Stored records -
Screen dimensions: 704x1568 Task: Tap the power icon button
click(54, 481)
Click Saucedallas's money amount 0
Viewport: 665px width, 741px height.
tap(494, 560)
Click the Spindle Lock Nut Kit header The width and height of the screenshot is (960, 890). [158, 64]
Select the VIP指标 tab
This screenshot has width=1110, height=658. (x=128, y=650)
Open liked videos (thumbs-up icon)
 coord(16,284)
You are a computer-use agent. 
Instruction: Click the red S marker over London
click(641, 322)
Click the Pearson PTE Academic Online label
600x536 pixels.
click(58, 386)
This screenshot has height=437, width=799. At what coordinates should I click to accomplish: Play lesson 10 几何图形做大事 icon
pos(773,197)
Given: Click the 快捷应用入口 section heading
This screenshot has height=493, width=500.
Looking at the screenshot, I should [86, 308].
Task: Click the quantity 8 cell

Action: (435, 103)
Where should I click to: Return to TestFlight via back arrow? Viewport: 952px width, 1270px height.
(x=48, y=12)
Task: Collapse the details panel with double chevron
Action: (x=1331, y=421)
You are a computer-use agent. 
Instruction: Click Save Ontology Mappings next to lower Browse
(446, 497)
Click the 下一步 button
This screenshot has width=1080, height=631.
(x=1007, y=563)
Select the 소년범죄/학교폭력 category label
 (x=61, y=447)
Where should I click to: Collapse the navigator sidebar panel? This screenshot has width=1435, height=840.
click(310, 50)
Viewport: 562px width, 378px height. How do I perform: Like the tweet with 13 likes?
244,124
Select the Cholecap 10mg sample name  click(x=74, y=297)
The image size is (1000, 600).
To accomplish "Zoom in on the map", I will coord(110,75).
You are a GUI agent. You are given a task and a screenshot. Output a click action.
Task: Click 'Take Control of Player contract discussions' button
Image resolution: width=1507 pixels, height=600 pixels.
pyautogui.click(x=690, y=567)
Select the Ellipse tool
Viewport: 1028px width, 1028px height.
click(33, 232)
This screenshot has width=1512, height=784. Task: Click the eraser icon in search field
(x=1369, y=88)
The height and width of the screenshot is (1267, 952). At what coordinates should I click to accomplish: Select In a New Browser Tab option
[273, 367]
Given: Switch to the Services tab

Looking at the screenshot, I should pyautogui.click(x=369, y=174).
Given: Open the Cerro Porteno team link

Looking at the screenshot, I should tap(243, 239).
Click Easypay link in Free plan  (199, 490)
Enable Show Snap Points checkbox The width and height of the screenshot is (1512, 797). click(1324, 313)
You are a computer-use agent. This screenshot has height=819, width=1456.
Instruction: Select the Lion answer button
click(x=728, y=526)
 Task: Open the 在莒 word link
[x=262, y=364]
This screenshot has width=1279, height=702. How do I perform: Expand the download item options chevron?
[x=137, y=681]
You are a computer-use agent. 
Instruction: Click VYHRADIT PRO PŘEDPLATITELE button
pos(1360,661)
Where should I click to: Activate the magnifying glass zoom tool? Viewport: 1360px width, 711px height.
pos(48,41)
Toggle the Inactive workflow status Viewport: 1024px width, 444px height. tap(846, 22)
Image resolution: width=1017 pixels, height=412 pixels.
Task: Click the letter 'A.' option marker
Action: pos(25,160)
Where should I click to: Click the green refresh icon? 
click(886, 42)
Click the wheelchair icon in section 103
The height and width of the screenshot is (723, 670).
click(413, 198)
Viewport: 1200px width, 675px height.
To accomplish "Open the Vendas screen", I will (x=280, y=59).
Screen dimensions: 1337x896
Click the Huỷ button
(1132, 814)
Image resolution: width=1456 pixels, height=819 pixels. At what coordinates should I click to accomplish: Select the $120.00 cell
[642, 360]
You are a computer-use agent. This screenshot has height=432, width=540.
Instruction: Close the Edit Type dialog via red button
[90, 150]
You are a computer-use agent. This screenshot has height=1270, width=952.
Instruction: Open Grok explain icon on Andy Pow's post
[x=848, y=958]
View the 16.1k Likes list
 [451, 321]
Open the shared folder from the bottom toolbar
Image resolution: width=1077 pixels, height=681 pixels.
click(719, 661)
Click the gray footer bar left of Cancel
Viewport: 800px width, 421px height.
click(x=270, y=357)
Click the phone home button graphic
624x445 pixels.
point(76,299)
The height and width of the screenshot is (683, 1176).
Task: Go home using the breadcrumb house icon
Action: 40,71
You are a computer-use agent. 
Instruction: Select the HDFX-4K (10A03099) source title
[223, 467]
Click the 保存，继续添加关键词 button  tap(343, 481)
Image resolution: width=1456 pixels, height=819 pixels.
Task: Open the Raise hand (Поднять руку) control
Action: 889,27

REQUIREMENT - Go line by line through the data above and report each one that holds the string "will".

ANSWER TO THIS EXERCISE -
To accomplish "Zoom in on the map", I will coord(110,75).
To accomplish "Open the Vendas screen", I will (x=280, y=59).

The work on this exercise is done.